Rewrite all of the material below as a numbered list, leaving out any blank lines.
#####
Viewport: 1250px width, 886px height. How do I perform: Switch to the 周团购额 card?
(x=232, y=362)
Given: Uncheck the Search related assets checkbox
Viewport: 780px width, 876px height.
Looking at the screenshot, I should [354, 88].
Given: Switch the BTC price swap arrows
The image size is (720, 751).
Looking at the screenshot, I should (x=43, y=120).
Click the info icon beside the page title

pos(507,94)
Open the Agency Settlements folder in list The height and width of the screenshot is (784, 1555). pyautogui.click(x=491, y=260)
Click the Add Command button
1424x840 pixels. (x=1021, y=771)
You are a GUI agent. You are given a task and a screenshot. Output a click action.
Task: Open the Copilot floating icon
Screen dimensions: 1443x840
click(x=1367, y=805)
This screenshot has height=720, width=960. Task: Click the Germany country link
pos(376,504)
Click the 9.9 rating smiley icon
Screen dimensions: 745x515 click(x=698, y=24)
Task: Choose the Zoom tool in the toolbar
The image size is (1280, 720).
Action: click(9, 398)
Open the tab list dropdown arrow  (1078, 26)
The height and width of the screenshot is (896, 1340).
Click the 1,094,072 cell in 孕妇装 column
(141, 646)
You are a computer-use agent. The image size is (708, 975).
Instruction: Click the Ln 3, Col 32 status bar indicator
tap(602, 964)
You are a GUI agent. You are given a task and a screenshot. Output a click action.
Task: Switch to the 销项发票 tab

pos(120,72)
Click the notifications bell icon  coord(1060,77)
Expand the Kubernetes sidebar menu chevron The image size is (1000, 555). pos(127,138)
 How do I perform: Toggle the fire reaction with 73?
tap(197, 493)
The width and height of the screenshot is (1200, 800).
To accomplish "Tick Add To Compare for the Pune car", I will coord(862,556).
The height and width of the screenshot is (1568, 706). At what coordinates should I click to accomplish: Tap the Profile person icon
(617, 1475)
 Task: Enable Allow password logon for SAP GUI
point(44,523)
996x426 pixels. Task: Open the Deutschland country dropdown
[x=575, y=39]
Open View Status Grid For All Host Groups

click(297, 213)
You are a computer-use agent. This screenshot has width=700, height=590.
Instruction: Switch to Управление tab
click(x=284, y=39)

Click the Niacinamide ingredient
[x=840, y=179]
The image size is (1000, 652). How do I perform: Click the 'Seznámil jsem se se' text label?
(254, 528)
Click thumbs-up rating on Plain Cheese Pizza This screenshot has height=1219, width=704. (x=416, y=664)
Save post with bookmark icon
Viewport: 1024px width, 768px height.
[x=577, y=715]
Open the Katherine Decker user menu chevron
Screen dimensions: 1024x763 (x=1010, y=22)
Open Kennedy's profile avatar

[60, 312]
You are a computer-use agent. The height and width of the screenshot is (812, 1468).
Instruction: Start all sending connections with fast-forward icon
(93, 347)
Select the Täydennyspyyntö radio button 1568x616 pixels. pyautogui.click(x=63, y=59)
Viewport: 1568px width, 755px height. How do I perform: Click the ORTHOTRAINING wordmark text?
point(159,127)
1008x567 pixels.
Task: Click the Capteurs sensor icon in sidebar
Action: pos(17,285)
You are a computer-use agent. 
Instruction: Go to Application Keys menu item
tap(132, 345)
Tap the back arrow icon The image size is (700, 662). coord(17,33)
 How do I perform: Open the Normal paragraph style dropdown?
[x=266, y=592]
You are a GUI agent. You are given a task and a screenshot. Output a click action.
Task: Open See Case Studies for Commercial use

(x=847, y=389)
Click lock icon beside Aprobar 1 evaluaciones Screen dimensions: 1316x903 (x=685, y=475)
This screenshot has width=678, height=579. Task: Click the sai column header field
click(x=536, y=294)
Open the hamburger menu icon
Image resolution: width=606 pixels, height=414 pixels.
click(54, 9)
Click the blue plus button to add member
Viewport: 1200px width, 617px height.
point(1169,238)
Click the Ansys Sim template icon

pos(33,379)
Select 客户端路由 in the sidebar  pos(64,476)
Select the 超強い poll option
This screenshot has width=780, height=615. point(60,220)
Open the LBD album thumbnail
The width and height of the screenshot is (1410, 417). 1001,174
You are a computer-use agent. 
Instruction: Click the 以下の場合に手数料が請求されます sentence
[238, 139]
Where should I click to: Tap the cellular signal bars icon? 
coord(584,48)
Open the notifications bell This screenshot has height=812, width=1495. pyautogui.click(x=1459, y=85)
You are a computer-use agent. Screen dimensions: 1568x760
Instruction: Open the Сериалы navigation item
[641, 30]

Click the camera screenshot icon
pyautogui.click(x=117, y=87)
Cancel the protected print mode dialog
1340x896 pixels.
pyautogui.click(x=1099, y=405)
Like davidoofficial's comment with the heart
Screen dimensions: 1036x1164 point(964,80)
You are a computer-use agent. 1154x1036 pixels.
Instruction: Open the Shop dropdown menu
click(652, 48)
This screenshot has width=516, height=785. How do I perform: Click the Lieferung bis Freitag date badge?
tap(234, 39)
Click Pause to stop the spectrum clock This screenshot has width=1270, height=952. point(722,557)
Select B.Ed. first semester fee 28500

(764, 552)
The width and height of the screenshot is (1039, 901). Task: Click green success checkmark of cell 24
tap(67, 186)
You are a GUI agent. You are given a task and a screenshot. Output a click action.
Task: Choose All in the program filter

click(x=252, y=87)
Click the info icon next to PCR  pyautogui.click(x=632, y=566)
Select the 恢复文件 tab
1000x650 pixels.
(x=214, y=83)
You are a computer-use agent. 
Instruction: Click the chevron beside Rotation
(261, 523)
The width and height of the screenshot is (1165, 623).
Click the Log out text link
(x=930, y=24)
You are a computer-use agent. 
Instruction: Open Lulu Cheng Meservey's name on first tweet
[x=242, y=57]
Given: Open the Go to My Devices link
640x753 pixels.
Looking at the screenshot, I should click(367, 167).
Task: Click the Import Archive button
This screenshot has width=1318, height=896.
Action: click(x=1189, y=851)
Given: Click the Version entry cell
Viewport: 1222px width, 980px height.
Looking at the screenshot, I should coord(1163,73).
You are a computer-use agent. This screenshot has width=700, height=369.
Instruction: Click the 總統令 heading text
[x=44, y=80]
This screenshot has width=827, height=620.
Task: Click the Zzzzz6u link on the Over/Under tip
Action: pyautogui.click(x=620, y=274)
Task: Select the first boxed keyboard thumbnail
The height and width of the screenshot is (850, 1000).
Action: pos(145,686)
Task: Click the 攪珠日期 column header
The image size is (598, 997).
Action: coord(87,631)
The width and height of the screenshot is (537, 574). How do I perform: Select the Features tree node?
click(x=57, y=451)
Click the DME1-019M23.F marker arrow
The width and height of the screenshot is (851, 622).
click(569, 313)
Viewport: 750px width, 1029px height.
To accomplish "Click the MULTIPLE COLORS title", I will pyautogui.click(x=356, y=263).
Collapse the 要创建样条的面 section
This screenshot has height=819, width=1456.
#####
*Full answer:*
1. Viewport: 1250px width, 886px height. How do I perform: Switch to the 周团购额 card?
2. (x=232, y=362)
3. Given: Uncheck the Search related assets checkbox
4. Viewport: 780px width, 876px height.
5. Looking at the screenshot, I should [354, 88].
6. Given: Switch the BTC price swap arrows
7. The image size is (720, 751).
8. Looking at the screenshot, I should (x=43, y=120).
9. Click the info icon beside the page title
10. pos(507,94)
11. Open the Agency Settlements folder in list The height and width of the screenshot is (784, 1555). pyautogui.click(x=491, y=260)
12. Click the Add Command button
13. 1424x840 pixels. (x=1021, y=771)
14. You are a GUI agent. You are given a task and a screenshot. Output a click action.
15. Task: Open the Copilot floating icon
16. Screen dimensions: 1443x840
17. click(x=1367, y=805)
18. This screenshot has height=720, width=960. Task: Click the Germany country link
19. pos(376,504)
20. Click the 9.9 rating smiley icon
21. Screen dimensions: 745x515 click(x=698, y=24)
22. Task: Choose the Zoom tool in the toolbar
23. The image size is (1280, 720).
24. Action: click(9, 398)
25. Open the tab list dropdown arrow  (1078, 26)
26. The height and width of the screenshot is (896, 1340).
27. Click the 1,094,072 cell in 孕妇装 column
28. (141, 646)
29. You are a computer-use agent. The image size is (708, 975).
30. Instruction: Click the Ln 3, Col 32 status bar indicator
31. tap(602, 964)
32. You are a GUI agent. You are given a task and a screenshot. Output a click action.
33. Task: Switch to the 销项发票 tab
34. pos(120,72)
35. Click the notifications bell icon  coord(1060,77)
36. Expand the Kubernetes sidebar menu chevron The image size is (1000, 555). pos(127,138)
37.  How do I perform: Toggle the fire reaction with 73?
38. tap(197, 493)
39. The width and height of the screenshot is (1200, 800).
40. To accomplish "Tick Add To Compare for the Pune car", I will coord(862,556).
41. The height and width of the screenshot is (1568, 706). At what coordinates should I click to accomplish: Tap the Profile person icon
42. (617, 1475)
43.  Task: Enable Allow password logon for SAP GUI
44. point(44,523)
45. 996x426 pixels. Task: Open the Deutschland country dropdown
46. [x=575, y=39]
47. Open View Status Grid For All Host Groups
48. click(297, 213)
49. You are a computer-use agent. This screenshot has width=700, height=590.
50. Instruction: Switch to Управление tab
51. click(x=284, y=39)
52. Click the Niacinamide ingredient
53. [x=840, y=179]
54. The image size is (1000, 652). How do I perform: Click the 'Seznámil jsem se se' text label?
55. (254, 528)
56. Click thumbs-up rating on Plain Cheese Pizza This screenshot has height=1219, width=704. (x=416, y=664)
57. Save post with bookmark icon
58. Viewport: 1024px width, 768px height.
59. [x=577, y=715]
60. Open the Katherine Decker user menu chevron
61. Screen dimensions: 1024x763 (x=1010, y=22)
62. Open Kennedy's profile avatar
63. [60, 312]
64. You are a computer-use agent. The height and width of the screenshot is (812, 1468).
65. Instruction: Start all sending connections with fast-forward icon
66. (93, 347)
67. Select the Täydennyspyyntö radio button 1568x616 pixels. pyautogui.click(x=63, y=59)
68. Viewport: 1568px width, 755px height. How do I perform: Click the ORTHOTRAINING wordmark text?
69. point(159,127)
70. 1008x567 pixels.
71. Task: Click the Capteurs sensor icon in sidebar
72. Action: pos(17,285)
73. You are a computer-use agent. 
74. Instruction: Go to Application Keys menu item
75. tap(132, 345)
76. Tap the back arrow icon The image size is (700, 662). coord(17,33)
77.  How do I perform: Open the Normal paragraph style dropdown?
78. [x=266, y=592]
79. You are a GUI agent. You are given a task and a screenshot. Output a click action.
80. Task: Open See Case Studies for Commercial use
81. (x=847, y=389)
82. Click lock icon beside Aprobar 1 evaluaciones Screen dimensions: 1316x903 (x=685, y=475)
83. This screenshot has width=678, height=579. Task: Click the sai column header field
84. click(x=536, y=294)
85. Open the hamburger menu icon
86. Image resolution: width=606 pixels, height=414 pixels.
87. click(54, 9)
88. Click the blue plus button to add member
89. Viewport: 1200px width, 617px height.
90. point(1169,238)
91. Click the Ansys Sim template icon
92. pos(33,379)
93. Select 客户端路由 in the sidebar  pos(64,476)
94. Select the 超強い poll option
95. This screenshot has width=780, height=615. point(60,220)
96. Open the LBD album thumbnail
97. The width and height of the screenshot is (1410, 417). 1001,174
98. You are a computer-use agent. 
99. Instruction: Click the 以下の場合に手数料が請求されます sentence
100. [238, 139]
101. Where should I click to: Tap the cellular signal bars icon? 
102. coord(584,48)
103. Open the notifications bell This screenshot has height=812, width=1495. pyautogui.click(x=1459, y=85)
104. You are a computer-use agent. Screen dimensions: 1568x760
105. Instruction: Open the Сериалы navigation item
106. [641, 30]
107. Click the camera screenshot icon
108. pyautogui.click(x=117, y=87)
109. Cancel the protected print mode dialog
110. 1340x896 pixels.
111. pyautogui.click(x=1099, y=405)
112. Like davidoofficial's comment with the heart
113. Screen dimensions: 1036x1164 point(964,80)
114. You are a computer-use agent. 1154x1036 pixels.
115. Instruction: Open the Shop dropdown menu
116. click(652, 48)
117. This screenshot has width=516, height=785. How do I perform: Click the Lieferung bis Freitag date badge?
118. tap(234, 39)
119. Click Pause to stop the spectrum clock This screenshot has width=1270, height=952. point(722,557)
120. Select B.Ed. first semester fee 28500
121. (764, 552)
122. The width and height of the screenshot is (1039, 901). Task: Click green success checkmark of cell 24
123. tap(67, 186)
124. You are a GUI agent. You are given a task and a screenshot. Output a click action.
125. Task: Choose All in the program filter
126. click(x=252, y=87)
127. Click the info icon next to PCR  pyautogui.click(x=632, y=566)
128. Select the 恢复文件 tab
129. 1000x650 pixels.
130. (x=214, y=83)
131. You are a computer-use agent. 
132. Instruction: Click the chevron beside Rotation
133. (261, 523)
134. The width and height of the screenshot is (1165, 623).
135. Click the Log out text link
136. (x=930, y=24)
137. You are a computer-use agent. 
138. Instruction: Open Lulu Cheng Meservey's name on first tweet
139. [x=242, y=57]
140. Given: Open the Go to My Devices link
141. 640x753 pixels.
142. Looking at the screenshot, I should click(367, 167).
143. Task: Click the Import Archive button
144. This screenshot has width=1318, height=896.
145. Action: click(x=1189, y=851)
146. Given: Click the Version entry cell
147. Viewport: 1222px width, 980px height.
148. Looking at the screenshot, I should coord(1163,73).
149. You are a computer-use agent. This screenshot has width=700, height=369.
150. Instruction: Click the 總統令 heading text
151. [x=44, y=80]
152. This screenshot has width=827, height=620.
153. Task: Click the Zzzzz6u link on the Over/Under tip
154. Action: pyautogui.click(x=620, y=274)
155. Task: Select the first boxed keyboard thumbnail
156. The height and width of the screenshot is (850, 1000).
157. Action: pos(145,686)
158. Task: Click the 攪珠日期 column header
159. The image size is (598, 997).
160. Action: coord(87,631)
161. The width and height of the screenshot is (537, 574). How do I perform: Select the Features tree node?
162. click(x=57, y=451)
163. Click the DME1-019M23.F marker arrow
164. The width and height of the screenshot is (851, 622).
165. click(569, 313)
166. Viewport: 750px width, 1029px height.
167. To accomplish "Click the MULTIPLE COLORS title", I will pyautogui.click(x=356, y=263).
168. Collapse the 要创建样条的面 section
169. This screenshot has height=819, width=1456.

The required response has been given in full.